## Directions for this task
The response should contain only those lines of the entries below that include the string "Enable".

## Material for the task
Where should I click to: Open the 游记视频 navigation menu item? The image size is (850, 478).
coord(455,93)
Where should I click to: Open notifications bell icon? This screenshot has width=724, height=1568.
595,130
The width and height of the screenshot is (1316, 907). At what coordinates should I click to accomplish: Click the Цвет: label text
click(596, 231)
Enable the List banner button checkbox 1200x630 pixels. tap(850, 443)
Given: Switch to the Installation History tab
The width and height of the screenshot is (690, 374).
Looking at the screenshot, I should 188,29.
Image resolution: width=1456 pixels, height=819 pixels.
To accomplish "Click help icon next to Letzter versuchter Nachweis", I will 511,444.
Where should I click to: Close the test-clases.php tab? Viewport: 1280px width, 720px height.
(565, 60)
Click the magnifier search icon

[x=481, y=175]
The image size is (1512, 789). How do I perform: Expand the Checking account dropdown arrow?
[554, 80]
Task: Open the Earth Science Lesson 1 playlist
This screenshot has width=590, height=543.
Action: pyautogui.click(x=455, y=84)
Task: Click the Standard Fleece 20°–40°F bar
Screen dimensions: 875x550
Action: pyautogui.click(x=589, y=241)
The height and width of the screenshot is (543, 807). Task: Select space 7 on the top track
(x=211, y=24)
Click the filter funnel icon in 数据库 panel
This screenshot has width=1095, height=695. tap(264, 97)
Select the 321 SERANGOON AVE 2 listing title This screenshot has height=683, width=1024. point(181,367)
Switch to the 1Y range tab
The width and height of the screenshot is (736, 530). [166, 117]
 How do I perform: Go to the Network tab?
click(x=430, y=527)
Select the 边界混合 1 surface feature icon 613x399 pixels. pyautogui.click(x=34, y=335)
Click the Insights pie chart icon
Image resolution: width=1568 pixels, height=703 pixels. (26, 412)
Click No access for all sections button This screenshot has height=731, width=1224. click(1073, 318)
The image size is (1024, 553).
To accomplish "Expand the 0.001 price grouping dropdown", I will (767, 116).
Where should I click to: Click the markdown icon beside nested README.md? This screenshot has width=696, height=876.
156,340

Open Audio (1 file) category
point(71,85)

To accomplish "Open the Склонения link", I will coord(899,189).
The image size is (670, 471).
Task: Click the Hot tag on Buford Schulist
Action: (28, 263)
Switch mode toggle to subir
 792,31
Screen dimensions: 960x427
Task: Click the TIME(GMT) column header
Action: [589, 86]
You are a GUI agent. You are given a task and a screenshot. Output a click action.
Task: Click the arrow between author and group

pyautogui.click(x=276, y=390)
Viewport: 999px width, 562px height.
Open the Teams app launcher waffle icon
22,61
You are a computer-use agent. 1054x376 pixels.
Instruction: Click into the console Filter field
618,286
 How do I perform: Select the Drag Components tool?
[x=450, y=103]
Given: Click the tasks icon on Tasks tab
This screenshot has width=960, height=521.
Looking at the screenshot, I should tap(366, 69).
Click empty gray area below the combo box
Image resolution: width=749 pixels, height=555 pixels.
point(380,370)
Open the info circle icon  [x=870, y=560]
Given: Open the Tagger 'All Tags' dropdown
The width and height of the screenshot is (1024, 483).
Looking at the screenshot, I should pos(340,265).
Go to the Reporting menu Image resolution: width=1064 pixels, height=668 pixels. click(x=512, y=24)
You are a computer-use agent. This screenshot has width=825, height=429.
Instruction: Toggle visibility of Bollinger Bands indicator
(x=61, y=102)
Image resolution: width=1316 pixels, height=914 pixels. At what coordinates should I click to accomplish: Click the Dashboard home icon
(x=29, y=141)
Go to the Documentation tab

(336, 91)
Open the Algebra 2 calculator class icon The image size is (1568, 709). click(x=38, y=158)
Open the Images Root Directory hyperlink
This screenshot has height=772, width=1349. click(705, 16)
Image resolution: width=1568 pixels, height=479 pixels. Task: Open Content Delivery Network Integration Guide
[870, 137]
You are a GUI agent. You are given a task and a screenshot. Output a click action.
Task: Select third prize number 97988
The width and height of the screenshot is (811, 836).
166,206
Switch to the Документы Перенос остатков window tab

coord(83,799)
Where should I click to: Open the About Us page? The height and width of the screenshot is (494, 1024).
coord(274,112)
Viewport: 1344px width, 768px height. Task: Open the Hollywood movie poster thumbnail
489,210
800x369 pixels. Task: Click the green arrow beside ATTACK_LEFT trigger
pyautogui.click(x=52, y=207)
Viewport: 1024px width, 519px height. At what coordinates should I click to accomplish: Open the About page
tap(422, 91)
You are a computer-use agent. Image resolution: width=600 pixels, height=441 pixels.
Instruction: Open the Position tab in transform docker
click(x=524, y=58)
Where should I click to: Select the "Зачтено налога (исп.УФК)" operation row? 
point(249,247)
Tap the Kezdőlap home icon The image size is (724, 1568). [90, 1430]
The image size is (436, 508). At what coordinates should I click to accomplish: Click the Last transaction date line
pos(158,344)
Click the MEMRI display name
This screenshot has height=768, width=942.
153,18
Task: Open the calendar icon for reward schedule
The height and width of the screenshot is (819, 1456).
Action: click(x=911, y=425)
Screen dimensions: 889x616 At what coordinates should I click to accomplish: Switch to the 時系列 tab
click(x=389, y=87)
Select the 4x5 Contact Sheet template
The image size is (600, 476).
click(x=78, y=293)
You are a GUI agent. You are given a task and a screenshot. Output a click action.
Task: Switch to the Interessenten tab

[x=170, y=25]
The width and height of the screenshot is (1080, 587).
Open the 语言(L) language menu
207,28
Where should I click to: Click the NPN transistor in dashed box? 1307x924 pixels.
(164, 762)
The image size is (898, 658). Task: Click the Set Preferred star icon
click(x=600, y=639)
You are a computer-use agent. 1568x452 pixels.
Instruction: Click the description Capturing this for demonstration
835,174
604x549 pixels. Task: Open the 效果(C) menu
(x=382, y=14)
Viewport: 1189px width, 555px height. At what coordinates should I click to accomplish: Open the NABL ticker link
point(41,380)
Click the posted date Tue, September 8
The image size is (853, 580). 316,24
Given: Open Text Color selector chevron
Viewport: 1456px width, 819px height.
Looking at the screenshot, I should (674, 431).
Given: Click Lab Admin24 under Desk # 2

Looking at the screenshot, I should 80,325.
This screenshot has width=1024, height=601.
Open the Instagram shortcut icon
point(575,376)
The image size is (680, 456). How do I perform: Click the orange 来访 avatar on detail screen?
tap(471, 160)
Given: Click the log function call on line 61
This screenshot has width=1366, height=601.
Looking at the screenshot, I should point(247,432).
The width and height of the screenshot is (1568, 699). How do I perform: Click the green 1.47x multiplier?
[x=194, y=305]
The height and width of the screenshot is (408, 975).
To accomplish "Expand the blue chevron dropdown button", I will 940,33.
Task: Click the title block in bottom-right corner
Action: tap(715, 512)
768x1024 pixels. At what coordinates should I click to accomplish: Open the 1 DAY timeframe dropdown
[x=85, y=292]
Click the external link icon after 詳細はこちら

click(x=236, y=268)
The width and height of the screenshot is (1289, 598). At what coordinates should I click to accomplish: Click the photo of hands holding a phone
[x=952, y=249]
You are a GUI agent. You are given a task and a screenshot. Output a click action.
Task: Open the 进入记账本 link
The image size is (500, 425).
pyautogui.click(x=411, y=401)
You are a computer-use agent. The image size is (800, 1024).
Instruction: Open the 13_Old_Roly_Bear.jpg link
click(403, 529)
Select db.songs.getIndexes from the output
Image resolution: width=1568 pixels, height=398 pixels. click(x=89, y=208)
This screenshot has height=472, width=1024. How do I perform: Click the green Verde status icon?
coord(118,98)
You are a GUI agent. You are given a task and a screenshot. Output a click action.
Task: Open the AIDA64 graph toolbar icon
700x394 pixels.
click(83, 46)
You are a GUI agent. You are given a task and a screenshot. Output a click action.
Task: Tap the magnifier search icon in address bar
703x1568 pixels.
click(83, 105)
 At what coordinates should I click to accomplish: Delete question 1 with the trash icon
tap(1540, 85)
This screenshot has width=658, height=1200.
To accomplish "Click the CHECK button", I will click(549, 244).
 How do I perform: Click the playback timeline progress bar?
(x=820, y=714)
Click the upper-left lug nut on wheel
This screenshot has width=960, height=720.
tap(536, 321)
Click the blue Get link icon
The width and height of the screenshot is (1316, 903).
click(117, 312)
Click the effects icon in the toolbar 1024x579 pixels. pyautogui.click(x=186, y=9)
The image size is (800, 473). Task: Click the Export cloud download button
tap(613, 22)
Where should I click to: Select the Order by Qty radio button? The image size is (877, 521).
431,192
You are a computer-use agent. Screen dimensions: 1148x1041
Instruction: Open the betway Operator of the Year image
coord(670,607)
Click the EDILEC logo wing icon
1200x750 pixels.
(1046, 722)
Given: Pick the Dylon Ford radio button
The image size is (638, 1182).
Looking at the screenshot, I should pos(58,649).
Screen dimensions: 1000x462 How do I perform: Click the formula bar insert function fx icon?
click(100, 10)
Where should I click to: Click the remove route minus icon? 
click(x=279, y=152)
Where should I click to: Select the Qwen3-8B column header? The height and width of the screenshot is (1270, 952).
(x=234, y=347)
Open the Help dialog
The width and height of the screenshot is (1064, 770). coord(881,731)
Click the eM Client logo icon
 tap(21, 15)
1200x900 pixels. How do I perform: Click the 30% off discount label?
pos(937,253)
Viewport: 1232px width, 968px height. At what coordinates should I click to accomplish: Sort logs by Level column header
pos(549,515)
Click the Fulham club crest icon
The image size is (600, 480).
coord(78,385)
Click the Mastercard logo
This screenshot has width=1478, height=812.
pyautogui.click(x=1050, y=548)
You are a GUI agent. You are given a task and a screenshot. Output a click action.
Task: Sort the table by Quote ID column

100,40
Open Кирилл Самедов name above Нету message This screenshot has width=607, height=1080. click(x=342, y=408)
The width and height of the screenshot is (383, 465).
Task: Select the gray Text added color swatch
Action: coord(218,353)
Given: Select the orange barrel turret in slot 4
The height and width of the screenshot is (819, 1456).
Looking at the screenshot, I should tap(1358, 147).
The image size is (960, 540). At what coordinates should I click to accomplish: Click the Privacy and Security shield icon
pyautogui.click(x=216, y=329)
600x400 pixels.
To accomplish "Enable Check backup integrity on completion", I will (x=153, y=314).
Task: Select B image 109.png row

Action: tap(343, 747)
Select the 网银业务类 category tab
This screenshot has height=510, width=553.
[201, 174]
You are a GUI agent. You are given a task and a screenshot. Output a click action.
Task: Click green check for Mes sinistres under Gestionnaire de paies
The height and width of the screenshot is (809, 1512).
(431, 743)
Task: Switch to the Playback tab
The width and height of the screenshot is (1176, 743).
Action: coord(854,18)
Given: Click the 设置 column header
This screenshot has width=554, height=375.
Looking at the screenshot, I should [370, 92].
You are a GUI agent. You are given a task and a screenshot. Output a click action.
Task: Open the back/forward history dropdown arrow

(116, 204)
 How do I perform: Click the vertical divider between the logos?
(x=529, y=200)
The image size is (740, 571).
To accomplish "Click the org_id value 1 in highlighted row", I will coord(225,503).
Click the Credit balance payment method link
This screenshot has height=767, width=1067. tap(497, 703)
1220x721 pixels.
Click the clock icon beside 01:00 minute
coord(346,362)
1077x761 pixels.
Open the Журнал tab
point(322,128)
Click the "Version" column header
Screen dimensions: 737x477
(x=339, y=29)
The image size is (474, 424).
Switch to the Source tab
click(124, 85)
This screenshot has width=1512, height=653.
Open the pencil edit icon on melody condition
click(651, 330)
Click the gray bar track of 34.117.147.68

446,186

## Task solution
Enable the List banner button checkbox 1200x630 pixels. tap(850, 443)
To accomplish "Enable Check backup integrity on completion", I will (x=153, y=314).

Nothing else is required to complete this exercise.